The idea behind Exo was to make the ultrasound machine as easy to use as a smartphone camera; that meant getting rid of all of the extraneous things like the knobs and sliders and track pads and trackballs, on that equipment. In fact, the company set out to completely reinvent it, using new materials and processes.
"It's not just about building the hardware, it's about building the entire stack that takes it from imaging to analysis to review to quality assurance to billing.

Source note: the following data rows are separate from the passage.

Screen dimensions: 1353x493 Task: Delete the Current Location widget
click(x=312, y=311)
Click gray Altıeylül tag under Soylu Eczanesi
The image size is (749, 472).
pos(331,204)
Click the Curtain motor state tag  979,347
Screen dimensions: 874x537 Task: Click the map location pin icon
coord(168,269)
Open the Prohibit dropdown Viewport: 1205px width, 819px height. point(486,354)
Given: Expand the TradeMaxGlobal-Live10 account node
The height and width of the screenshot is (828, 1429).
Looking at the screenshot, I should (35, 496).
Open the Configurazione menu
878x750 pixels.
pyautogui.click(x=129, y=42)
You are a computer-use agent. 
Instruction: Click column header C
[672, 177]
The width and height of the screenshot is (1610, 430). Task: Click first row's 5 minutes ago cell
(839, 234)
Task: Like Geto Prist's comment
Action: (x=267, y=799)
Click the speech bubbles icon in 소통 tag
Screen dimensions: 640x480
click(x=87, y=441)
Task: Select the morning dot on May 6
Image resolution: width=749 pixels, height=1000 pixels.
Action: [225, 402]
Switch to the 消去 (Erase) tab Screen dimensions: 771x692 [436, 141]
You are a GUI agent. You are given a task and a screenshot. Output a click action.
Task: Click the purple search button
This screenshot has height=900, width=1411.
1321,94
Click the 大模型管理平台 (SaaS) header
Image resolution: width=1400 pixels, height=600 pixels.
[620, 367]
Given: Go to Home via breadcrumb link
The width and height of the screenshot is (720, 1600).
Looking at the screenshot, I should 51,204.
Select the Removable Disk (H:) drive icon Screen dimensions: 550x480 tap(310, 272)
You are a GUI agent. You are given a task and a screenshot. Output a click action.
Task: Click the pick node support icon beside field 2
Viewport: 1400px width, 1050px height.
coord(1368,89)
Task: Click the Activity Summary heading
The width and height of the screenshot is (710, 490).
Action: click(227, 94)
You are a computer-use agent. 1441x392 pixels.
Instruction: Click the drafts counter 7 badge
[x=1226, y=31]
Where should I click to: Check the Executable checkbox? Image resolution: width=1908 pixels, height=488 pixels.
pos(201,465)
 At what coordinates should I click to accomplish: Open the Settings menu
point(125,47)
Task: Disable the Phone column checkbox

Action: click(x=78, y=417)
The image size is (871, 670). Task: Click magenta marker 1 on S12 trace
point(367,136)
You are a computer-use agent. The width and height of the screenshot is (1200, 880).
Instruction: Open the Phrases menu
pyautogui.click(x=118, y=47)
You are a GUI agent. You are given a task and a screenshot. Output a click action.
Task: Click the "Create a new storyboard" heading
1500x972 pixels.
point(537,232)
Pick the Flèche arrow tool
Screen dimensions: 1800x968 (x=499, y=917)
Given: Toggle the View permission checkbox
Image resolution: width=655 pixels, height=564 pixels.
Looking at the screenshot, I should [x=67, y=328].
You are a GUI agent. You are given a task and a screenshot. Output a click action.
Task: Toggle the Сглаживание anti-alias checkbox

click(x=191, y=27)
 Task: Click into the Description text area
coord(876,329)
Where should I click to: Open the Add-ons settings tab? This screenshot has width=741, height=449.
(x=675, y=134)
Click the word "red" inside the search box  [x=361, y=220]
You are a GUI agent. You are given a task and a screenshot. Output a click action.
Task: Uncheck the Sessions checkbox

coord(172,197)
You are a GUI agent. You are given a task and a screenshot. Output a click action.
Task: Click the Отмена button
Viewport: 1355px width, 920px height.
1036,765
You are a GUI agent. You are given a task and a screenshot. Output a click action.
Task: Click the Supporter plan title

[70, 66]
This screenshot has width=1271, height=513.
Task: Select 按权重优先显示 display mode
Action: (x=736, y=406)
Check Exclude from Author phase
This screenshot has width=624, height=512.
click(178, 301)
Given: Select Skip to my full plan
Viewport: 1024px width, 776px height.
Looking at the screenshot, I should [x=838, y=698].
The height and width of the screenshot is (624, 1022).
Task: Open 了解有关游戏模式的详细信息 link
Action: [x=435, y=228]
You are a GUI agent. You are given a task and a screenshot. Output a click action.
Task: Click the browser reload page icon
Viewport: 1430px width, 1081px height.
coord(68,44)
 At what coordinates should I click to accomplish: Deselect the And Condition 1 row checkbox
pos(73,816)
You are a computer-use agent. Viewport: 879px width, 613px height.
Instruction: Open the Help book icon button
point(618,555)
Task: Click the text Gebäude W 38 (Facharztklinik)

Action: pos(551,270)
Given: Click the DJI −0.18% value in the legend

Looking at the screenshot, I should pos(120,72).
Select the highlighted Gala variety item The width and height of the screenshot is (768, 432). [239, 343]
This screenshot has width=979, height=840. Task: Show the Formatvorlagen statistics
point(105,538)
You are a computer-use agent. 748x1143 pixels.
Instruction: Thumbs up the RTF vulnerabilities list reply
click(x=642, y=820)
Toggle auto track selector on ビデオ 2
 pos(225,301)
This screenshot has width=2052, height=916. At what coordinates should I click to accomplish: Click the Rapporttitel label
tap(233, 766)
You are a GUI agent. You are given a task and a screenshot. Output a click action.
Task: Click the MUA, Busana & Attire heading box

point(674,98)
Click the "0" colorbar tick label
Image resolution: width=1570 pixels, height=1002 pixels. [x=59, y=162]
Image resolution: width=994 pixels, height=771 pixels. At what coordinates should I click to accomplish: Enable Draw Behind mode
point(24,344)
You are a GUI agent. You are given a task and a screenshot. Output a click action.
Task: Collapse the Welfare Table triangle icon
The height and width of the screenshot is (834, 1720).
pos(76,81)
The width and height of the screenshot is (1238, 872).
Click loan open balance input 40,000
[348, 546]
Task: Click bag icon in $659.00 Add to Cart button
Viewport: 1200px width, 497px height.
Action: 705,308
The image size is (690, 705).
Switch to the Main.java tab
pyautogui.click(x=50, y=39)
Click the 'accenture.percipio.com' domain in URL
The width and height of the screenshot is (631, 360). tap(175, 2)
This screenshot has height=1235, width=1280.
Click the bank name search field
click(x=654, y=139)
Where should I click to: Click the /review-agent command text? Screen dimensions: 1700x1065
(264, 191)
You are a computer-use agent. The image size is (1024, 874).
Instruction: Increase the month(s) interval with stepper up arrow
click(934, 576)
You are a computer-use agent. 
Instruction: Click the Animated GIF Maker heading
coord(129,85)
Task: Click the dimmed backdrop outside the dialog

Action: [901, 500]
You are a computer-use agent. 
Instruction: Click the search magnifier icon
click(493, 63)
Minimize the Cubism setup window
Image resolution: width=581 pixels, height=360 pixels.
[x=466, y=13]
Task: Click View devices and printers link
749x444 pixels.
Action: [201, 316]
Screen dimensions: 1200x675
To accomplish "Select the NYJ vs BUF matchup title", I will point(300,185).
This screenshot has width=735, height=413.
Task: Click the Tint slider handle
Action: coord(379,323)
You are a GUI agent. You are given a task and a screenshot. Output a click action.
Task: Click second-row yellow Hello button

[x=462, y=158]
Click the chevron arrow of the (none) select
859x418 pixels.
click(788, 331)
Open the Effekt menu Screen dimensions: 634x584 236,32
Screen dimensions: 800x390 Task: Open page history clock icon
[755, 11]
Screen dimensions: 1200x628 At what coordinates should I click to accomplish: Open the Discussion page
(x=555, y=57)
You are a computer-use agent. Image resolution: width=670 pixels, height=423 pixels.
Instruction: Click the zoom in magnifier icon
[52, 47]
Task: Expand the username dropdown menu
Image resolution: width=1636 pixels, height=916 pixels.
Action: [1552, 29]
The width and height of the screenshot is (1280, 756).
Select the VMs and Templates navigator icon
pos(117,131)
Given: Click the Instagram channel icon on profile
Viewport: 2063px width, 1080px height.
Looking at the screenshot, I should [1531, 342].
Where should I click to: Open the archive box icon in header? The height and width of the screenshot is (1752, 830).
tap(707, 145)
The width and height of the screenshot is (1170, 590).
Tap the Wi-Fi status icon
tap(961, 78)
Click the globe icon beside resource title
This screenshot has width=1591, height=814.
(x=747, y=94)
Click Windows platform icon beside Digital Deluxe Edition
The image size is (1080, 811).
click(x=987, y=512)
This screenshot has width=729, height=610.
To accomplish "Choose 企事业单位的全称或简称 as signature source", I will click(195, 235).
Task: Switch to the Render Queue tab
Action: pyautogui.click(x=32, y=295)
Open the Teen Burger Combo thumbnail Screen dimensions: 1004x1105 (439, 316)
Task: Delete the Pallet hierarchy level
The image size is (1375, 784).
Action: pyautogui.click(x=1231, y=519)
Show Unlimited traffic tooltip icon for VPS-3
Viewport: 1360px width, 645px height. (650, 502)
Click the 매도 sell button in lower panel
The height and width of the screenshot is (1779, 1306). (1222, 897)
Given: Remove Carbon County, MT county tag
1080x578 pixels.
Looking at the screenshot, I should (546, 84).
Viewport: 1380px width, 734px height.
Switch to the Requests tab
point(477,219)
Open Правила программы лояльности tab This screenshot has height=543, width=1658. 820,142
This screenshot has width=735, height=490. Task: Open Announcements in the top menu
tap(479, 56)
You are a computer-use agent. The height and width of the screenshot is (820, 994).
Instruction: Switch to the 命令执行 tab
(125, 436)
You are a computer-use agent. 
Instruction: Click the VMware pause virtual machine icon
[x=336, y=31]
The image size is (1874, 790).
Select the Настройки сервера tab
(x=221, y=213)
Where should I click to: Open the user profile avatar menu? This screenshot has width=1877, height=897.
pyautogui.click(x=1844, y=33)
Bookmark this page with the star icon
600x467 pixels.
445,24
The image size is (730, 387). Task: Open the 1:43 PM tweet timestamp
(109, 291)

That has to happen before you get an analysis or a diagnosis, so how do you reduce that entire workflow today into something that's really simple and modern to use?" said Akkaraju.
For example, a doctor in an emergency room might have a trauma patient coming in and they need to look for internal bleeding, or to see if there's blood pooling between the organs, or if a lung is punctured. They would use Exo's ultrasound machine to take the image which will then immediately, and automatically, be sent off to the rest of the care team. The image will be included on the patient charts so that other doctors who may be looking at that patient, such as in a critical care setting or in the operating room, can easily view it.
Eventually, the company also plans to incorporate artificial intelligence in its platform as well, in order to analyze the images, and make recommendations, while still keeping the ultimate care decisions in the hands of the physician.
Exo is pre-launch, and is currently going through an FDA clearance for its device, but it does have some pilots in place with hospitals for its software. That has proven to be a revenue generating device for its customers. The platform has actually helped generate revenue that's several times in excess of the price, given that Exo's hardware only costs the same as a laptop.
There's also the fact that $1 spent on imaging saves $3 in terms of overall cost of care, Akkaraju told me.
"For whatever reason, people capture a lot of images but they're unable to bill for it because of lack of quality assurance or lack of credentialing or various other things. So, part of what we're building is that entire ecosystem that makes it very simple to go from a click to a billing event," he explained.
"The physician is now providing tangible value beyond what they were previously, in terms of the care, and we think it's only fair that they get reimbursed for that additional expertise they're putting in out here."
The new funding will go toward commercializing the product, which means, in part, expanding the team, as well as exploring new markets outside the U.S and further expanding on its informatics platform, with a focus on education.
The company also has ambitions to go eventually go direct-to-consumer, even though its initial focus is on providing its services to doctors and nurses. That's in line with Exo's eventual goal: to expand the adoption of imaging worldwide, making it available to anyone who needs it.
"We want to see this as part of your home; you may have a high risk pregnancy, and you go home with a patch that monitors your baby, or you’re a post operative patient and you have a patch that monitors your heart, that's where this is going," Akkaraju said.
"This is going to be a fundamental reimagining of diagnostic imaging, and, in the future, we’re working on some pretty exciting things in terms of ultrasound as medicine. We think this is a major play in creating a new type of company in the medical ecosystem."